Kids’ Retailer FAO Reports Loss
The parent firm of children’s specialty retailers FAO Schwarz, Zany Brainy and Right Start posted a $23.7-million third-quarter loss Monday, more than double the loss from a year ago and ensuring that the company will end the year in the red.
FAO Inc., the successor company to Calabasas-based Right Start, blamed the loss in part on sagging sales at stores open at least a year.
“The sales environment was just more difficult than we had expected,” said Jerry Welch, president and chief executive. He said that “even assuming a solid fourth quarter,” the company would face a loss for the year.
“They’ve got some very serious challenges ahead of them,” said Sean McGowan, managing director with Gerard Klauer Mattison, who does not cover FAO but is an expert on the industry. “They need to conserve cash, work out a new plan with their lenders and vendors and try to get through a tough year. This is a tough climate to be executing in, but on the other hand, they have strong brands, and that works in their favor.”
The company’s loss contrasts with a $9.9-million loss for the year-ago quarter.

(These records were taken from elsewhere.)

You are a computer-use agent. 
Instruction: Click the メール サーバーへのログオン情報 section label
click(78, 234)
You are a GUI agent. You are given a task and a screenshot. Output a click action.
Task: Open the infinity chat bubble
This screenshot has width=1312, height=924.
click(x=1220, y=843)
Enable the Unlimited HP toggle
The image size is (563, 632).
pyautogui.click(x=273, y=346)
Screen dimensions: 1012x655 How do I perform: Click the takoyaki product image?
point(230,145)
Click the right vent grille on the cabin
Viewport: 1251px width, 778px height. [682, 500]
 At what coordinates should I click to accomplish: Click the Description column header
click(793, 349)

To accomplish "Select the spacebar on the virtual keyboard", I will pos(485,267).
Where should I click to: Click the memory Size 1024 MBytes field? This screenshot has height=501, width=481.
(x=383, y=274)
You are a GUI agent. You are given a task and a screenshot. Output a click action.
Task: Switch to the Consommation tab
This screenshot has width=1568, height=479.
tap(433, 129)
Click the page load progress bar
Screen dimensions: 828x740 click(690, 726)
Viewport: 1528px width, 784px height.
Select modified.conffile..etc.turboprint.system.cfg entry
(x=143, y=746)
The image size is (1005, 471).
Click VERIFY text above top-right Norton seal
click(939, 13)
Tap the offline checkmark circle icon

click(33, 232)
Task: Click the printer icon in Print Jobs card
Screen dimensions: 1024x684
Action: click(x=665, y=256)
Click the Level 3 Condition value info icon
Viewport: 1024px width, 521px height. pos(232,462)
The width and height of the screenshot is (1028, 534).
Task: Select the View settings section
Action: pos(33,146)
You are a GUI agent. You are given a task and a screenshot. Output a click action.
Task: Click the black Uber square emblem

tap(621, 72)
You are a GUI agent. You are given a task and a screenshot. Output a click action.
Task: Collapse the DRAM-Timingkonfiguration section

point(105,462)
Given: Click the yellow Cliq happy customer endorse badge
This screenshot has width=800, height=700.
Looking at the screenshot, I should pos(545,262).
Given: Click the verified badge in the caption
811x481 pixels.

Sales for the chain, which has 27 stores in Southern California, increased 52.3% in the quarter to $89.3 million, largely because of acquisitions. But sales at stores open at least a year declined, ranging from an 8% drop for Right Start to a 25% dive for Zany Brainy shops.
The stock rose 26 cents to $1.91 on Nasdaq. Earnings were released after the market closed.
Right Start acquired Zany Brainy last year and later moved its corporate headquarters to Zany Brainy’s offices in King of Prussia, Pa.
The company acquired FAO Schwarz in January, adapting that well-known name for its corporate moniker.
FAO shares hit a 52-week low Friday on reports that at least two large suppliers halted shipments in the midst of the busy holiday season because they had not been paid for weeks.
Company executives said Monday that store shelves were stocked and that vendors were being paid. Top suppliers are owed a combined $9 million to $10 million, said Raymond Springer, the company’s chief financial officer.
“Our suppliers have not been refusing to ship to us,” CEO Welch told analysts Monday.
But Springer said that restrictions by some of the firm’s key lenders need to be eased if the firm is to deal with its liquidity issues.
Welch said the company planned to bring in an investment bank next year to help it raise funds. The company also said it planned to close some underperforming stores next year.